Os vestígios da criação, as orações vocais, e também as reflexões comunitárias podem nos fazer presente Àquele que busca nossa alma; mas no-lo tornam presente de maneira pálida e desfalecida. A fonte viva e copiosa está bem longe.
A alma pode saciar sua sede nas águas da torrente, mas o manancial dessas águas está lá em cima, na geleira das neves eternas. As águas da torrente não conseguem saciar os anseios últimos da solidão humana.
A alma, enquanto bebe um copo dessas águas, suspira por não ficar saciada, pela fonte mesma, e não por seus vestígios nem por suas fotos.
Não queiras enviar-me
hoje mais mensageiros
que não sabem dizer o que quero. (São João da Cruz).
A alma não se conforma com os vestígios da criação nem quer intermediários.
Busca outra coisa.
Não se conforma com as águas frescas que descem saltando pelas cascatas.
Busca o manancial mesmo. Aspira à posse mesma da Presença.
Quer a relação inefável e pessoal do eu-tu, aquela comunicação identificante de presença, a vivência imediata e pessoal com Deus.
Mas, mesmo neste caso, supondo-se que exista semelhante relação possessiva e imediata, consuma-se ela, uma vez mais, entre penumbras; vivemos e estamos na noite da fé.
Em outras palavras, Deus revela-se à alma, é verdade. Mas o faz como quando o sol se derrama através do espesso arvoredo do bosque. É o sol, mas não é o sol.

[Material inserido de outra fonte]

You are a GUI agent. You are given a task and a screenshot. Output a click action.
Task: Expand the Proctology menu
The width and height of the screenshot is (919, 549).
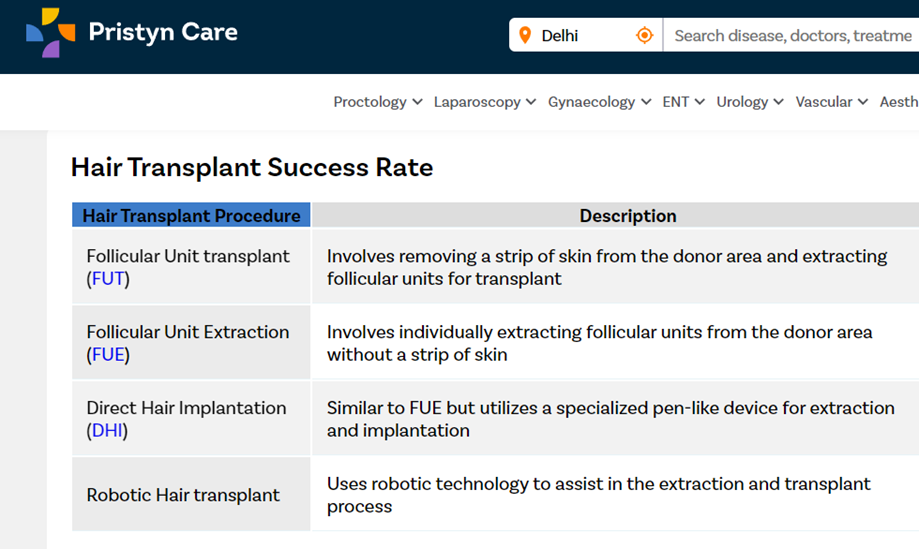click(377, 102)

É um sol empalidecido, pequenas parcelas de sol derramadas através da espessura do arvoredo do bosque.
Mas a alma nunca se sacia, sempre fica insatisfeita e continua ansiando ardentemente pela plena posse dele mesmo. A expressão bíblica Face sugere a presença viva de Deus; refere-se a Deus mesmo à medida que se percebe sensivelmente na fé e na oração.
Essa presença avoluma-se, ou melhor, condensa-se quando a fé e o amor conseguem, na oração, que as relações da alma com Deus sejam mais íntimas e profundas.

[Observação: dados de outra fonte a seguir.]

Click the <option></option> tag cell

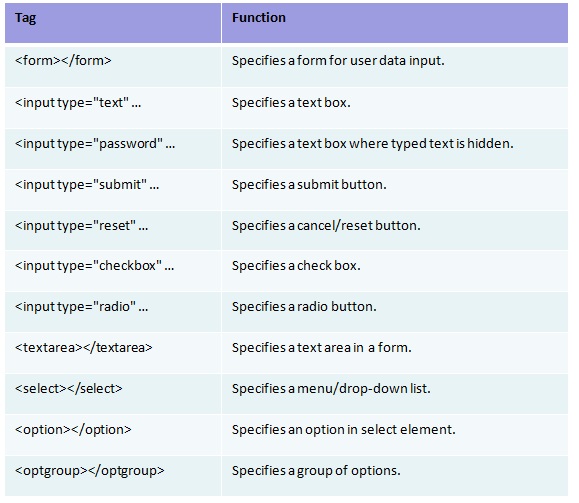[x=113, y=435]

Temos de levar em conta que esta presença é sempre “obscura”, mas, mesmo permanecendo obscura, pode tornar-se mais viva ou mais densa. Explico-me: quando amor e fé se identificam, os perfis da Face percebem-se, se bem que não mais claros, porém mais vivos, crescendo a densidade de sua presença.

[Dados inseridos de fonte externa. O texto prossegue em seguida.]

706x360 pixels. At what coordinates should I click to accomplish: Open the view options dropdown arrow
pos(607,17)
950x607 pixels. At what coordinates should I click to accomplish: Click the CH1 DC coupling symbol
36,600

Eu poderia estar com um amigo na intempérie da noite, sob as estrelas. Não nos vemos. Permanecemos em silêncio total. Não nos tocamos. Mas “sei” que meu amigo está aqui e agora comigo: posso perceber vivamente (se bem que não sensivelmente) a sua presença.
Na fé pura e na natureza desnuda, no silêncio e na solidão do coração, a Presença refulge com luz absoluta.
Tirado do livro “Itinerário rumo a Deus”, capítulo III, subtítulo “Não mais mensageiros”, de Frei Ignacio Larrañaga.